## Texto presentado
Gracias a las emociones se produce una activación que nos proporciona la energía necesaria para responder, rápidamente, a un estímulo que atente a nuestro bienestar físico o psicológico, permitiendo así, nuestra supervivencia.
Sin embargo, en los últimos años, se ha descubierto que las emociones pueden ser, también, perjudiciales para la salud, influyendo en la contracción de ciertas enfermedades, perdiendo, en este sentido, su valor adaptativo.
Finalmente se empieza a aceptar que disturbios psicológicos leves o intensos pueden causar enfermedades en el cuerpo propiamente tal. Nuestras abuelas ya lo sabían: nos decían que la tristeza, la preocupación obsesiva y otros sentimientos podían dañar el corazón, provocar úlceras, arruinar el cutis y hacernos más vulnerables a las infecciones (Damasio, 1994).
Este vínculo entre las emociones y la salud, va mucho mas allá de que ciertas emociones, las negativas, hagan más vulnerables a las personas a contraer una enfermedad, o que otras emociones, las positivas, favorezcan la recuperación de una dolencia. Con esto, se está estableciendo la relación mente/cuerpo.
Esto trae consigo todo un cambio en el tratamiento de enfermedades, ya que ahora se deberán tomar en cuenta, como relevantes, los factores psicológicos de las personas enfermas, para así intervenir sus emociones con el objetivo de mejorar la salud.

## Instrucciones de la tarea
Reproduzca fielmente el fragmento del texto sobre las emociones y la salud que comienza en "Sin embargo, en" y termina en "la relación mente/cuerpo.".

## Sección de datos
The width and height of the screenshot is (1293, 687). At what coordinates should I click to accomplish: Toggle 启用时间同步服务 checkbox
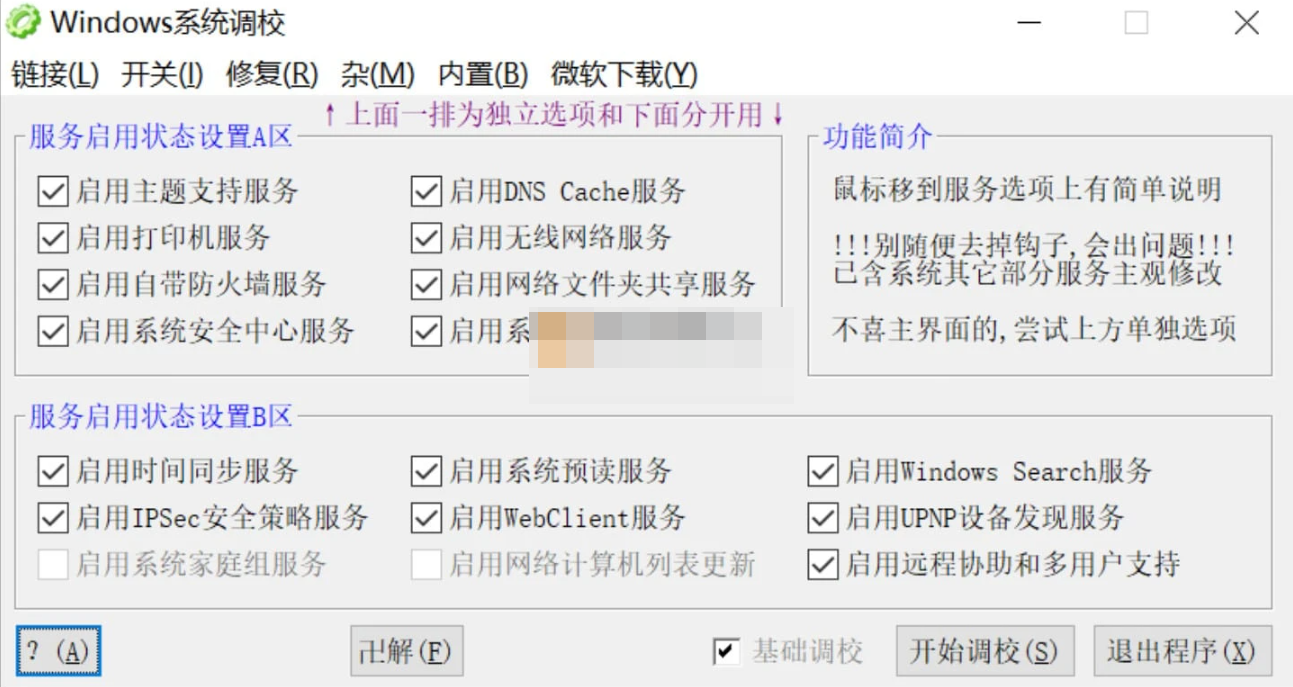point(52,471)
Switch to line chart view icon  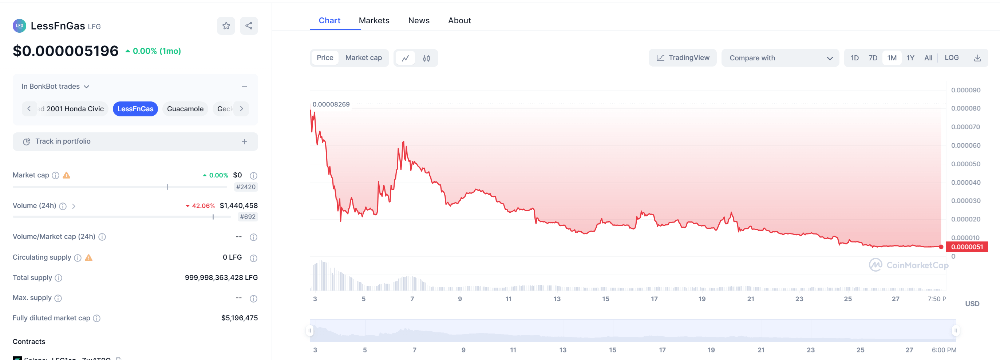coord(406,58)
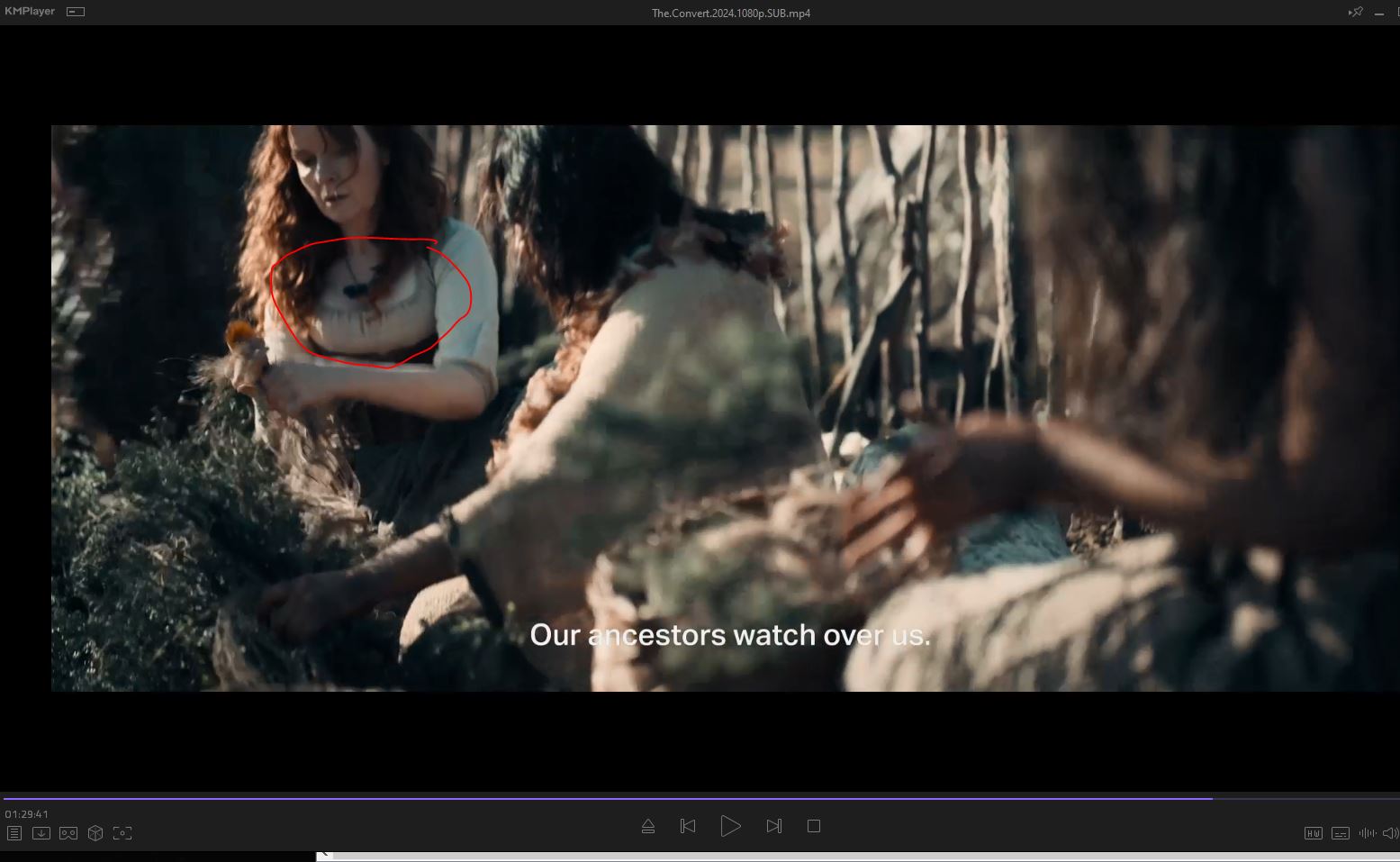
Task: Switch to compact mode via title bar icon
Action: [77, 12]
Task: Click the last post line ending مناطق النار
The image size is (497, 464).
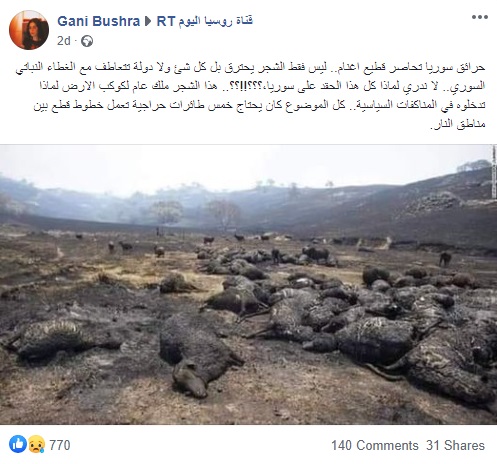Action: [x=457, y=124]
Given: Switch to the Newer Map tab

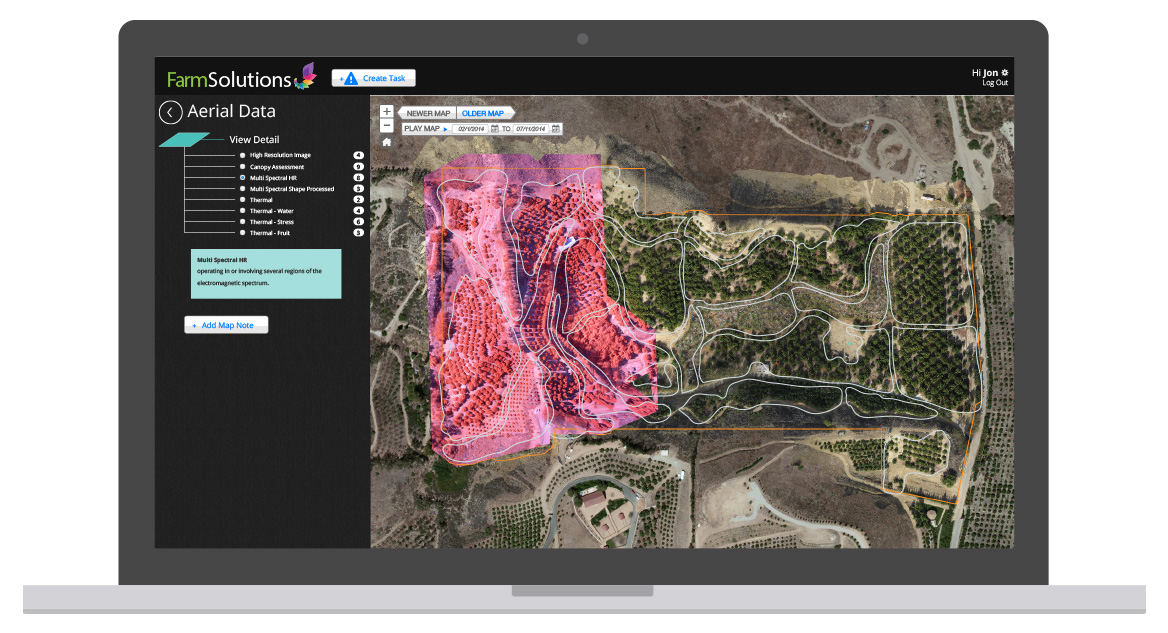Looking at the screenshot, I should point(428,113).
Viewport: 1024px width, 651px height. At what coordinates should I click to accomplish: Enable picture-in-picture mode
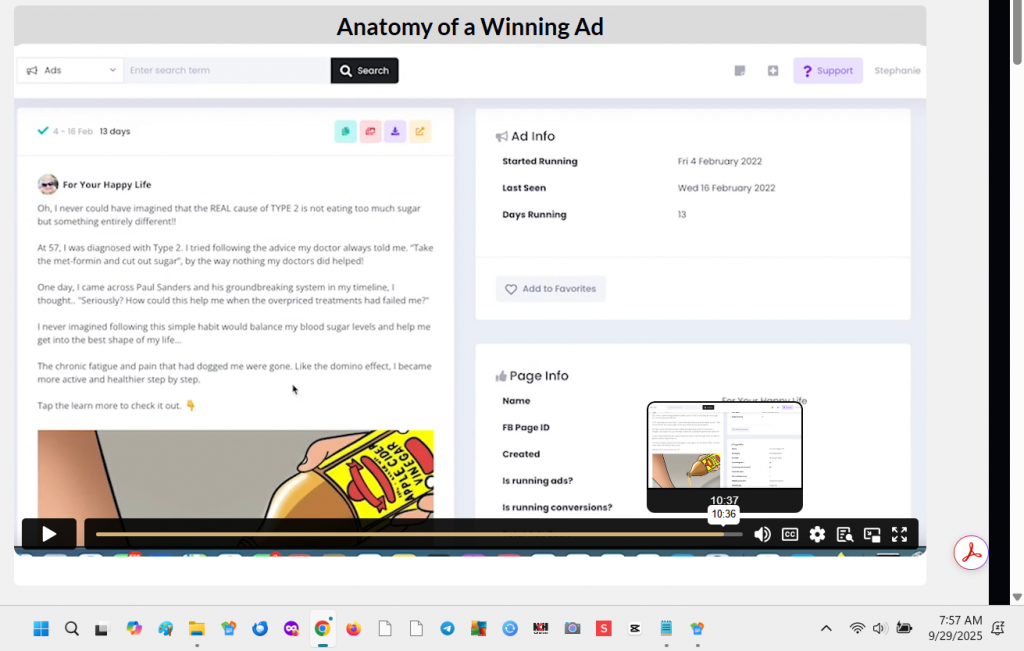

## Respuesta escrita
Sin embargo, en los últimos años, se ha descubierto que las emociones pueden ser, también, perjudiciales para la salud, influyendo en la contracción de ciertas enfermedades, perdiendo, en este sentido, su valor adaptativo.
Finalmente se empieza a aceptar que disturbios psicológicos leves o intensos pueden causar enfermedades en el cuerpo propiamente tal. Nuestras abuelas ya lo sabían: nos decían que la tristeza, la preocupación obsesiva y otros sentimientos podían dañar el corazón, provocar úlceras, arruinar el cutis y hacernos más vulnerables a las infecciones (Damasio, 1994).
Este vínculo entre las emociones y la salud, va mucho mas allá de que ciertas emociones, las negativas, hagan más vulnerables a las personas a contraer una enfermedad, o que otras emociones, las positivas, favorezcan la recuperación de una dolencia. Con esto, se está estableciendo la relación mente/cuerpo.